Friday, November 12, 2010

What, No Dead Babies?

by Jacob Sullum

Reason
November 11, 2010

Yesterday the Food and Drug Administration proposed new, bigger, colorized, and illustrated cigarette warning labels. The theory behind the labels, required by the Family Smoking Prevention and Tobacco Control Act, is that people already know that smoking is bad for them, but they need to be reminded good and hard. The FDA is suggesting a few possible illustrations for each of nine rotating warnings. Below are a few of my favorites.

By contrast, comic-book-style warnings like the one showing a premature infant in an incubator have an air of unreality that undermines the FDA's point, as do the secondhand smoke warnings that show smokers breathing directly into the faces of babies and old ladies.
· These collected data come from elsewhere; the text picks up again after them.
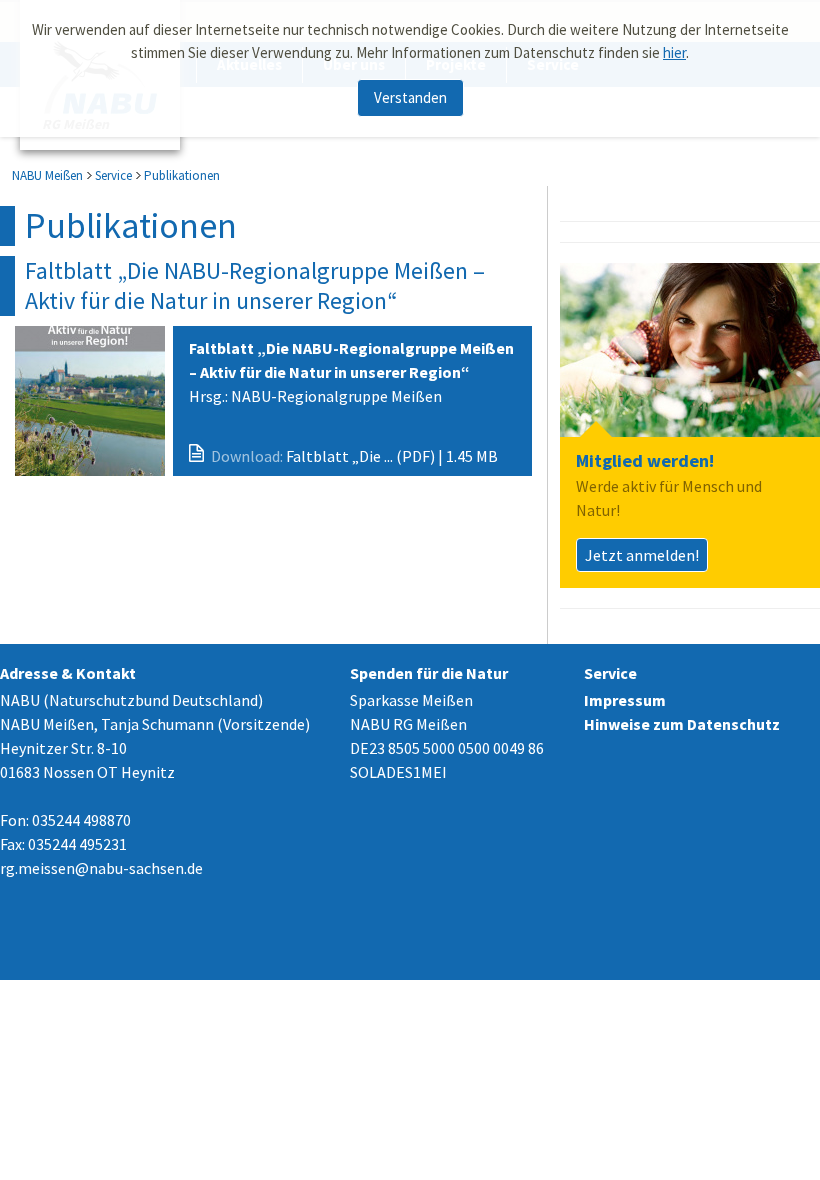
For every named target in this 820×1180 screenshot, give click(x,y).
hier (674, 52)
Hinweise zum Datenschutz (682, 724)
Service (113, 175)
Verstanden (410, 97)
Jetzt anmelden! (642, 555)
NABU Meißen (47, 175)
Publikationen (182, 175)
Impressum (625, 700)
The illustrations showing what you can do when you quit smoking (blow bubbles, wear a T-shirt bragging about your feat, clog your toilet with cigarettes) can be charitably described as uninspired. And I am not buying the second strokes-and-heart-disease guy. Is he having a heart attack or a stroke? The hand to his head suggests a stroke, while the hand to his chest suggests a heart attack (although it's on the wrong side of his chest). Maybe he's having both—or it could be indigestion combined with a migraine. He's got to go.